- Тогда что же вы хотели сделать, барон, из захваченного вами Забайкалья? Случись такое дело?
- Новую азиатскую империю.
- Что?!
- Вы не ослышались, господин бывший прапорщик.
- Новую империю? Где? Из чего?
- В степях и пустынях Монголии и её азиатских окрестностей. С Забайкальем и пастбищами бурятского Народа.
- И кем бы вы хотели стать в новой азиатской империи, если это не секрет?
- Только её самодержцем. И больше никем. В этом был смысл моей жизненной борьбы до последних дней...
Пленного семёновского генерала увозили всё дальше от Забайкалья - в Верхнеудинск (ныне Улан-Удэ), затем на ту сторону Байкальского моря в Иркутск и, наконец, в Новониколаевск (ныне Новосибирск). При каждой перевозке Унгерна в отдельном пульмановском вагоне охранял надёжный конвой. Его лишали на забайкальской земле любого общения с лицами, кроме тюремного охранения. Каждый раз вперёд, на запад, заблаговременно летели шифрованные телеграммы:
"Завтра будет отправлен пленный Унгерн. Обеспечьте невозможность побега и нападения на конвой. Соблюдать любые меры революционной строгости".
Барона допрашивали по много раз во всех местах, где только ему приходилось останавливаться в ранге военнопленного: в Троицкосавске и Верхнеудинске, Иркутске и Новониколаевске. Даже в вагоне поезда. Сперва его раздражало то, что новые следователи задавали ему те вопросы, на которые он уже отвечал ранее. Но вскоре Унгерн привык к этому и отвечать стал с известной терпеливостью и, как отмечали допрашивающие в составляемых протоколах, "спокойно".
Следователи довольно быстро очертили круг вопросов, на которые белый генерал отвечал с видимым удовольствием и более чем достаточно для составления протокола. О том, как создавалась Азиатская конная дивизия, как к нему в степях переходили "красномонгольские" отряды, как храбро сражались среди его азиатов зачисленные в дивизию пленные красноармейцы, выбравшие служение Белому Делу.
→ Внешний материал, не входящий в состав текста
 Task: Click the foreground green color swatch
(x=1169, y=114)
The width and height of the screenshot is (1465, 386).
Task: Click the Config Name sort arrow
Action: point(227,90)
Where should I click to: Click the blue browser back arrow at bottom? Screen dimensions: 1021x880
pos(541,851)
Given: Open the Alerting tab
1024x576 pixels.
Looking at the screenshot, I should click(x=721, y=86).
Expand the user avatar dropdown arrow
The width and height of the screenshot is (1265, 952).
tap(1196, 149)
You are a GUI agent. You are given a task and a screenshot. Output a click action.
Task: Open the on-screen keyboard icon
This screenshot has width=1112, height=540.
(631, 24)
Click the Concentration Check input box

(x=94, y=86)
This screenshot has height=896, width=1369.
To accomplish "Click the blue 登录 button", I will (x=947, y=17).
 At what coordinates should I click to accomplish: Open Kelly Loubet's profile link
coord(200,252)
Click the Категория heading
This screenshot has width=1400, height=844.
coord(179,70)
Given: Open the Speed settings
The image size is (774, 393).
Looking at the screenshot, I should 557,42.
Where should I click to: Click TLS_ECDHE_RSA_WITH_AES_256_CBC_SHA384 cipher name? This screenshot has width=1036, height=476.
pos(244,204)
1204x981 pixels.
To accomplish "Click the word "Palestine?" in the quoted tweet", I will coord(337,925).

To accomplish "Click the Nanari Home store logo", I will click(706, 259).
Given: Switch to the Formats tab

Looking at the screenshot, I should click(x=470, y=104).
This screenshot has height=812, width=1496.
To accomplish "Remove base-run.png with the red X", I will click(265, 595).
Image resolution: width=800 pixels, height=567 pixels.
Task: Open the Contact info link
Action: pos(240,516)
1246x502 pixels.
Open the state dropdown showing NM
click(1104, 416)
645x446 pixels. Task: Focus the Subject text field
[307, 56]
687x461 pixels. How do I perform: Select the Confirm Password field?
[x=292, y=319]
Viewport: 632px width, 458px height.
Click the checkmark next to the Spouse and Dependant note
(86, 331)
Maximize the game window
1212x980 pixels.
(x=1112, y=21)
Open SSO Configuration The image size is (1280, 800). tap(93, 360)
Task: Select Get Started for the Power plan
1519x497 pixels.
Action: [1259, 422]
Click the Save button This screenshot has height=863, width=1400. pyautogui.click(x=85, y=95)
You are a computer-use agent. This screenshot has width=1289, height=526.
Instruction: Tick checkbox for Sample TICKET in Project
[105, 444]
Но был "вычленен" и другой круг вопросов, на который сподвижник атамана Семёнова отвечал неохотно или совсем старался не отвечать:
- Расскажите, Роман Фёдорович, о проводимых вами репрессиях? Где? Когда? Сколько репрессировано. Ваше личное участие в них?
- Да, были жестокости. Но деталей не помню.
- Вы лично отдавали приказы по Азиатской конной дивизии о пролитии крови мирных граждан и пленных красноармейцев?
- Для того чтобы мне ответить, надо видеть приказы на сей счёт. Есть ли на этих приказах моя подпись? Не помню.
- Чем вы объясняете ургинский террор?
- Только одним. Мне надо было избавиться от вредных элементов в тылу Азиатской дивизии.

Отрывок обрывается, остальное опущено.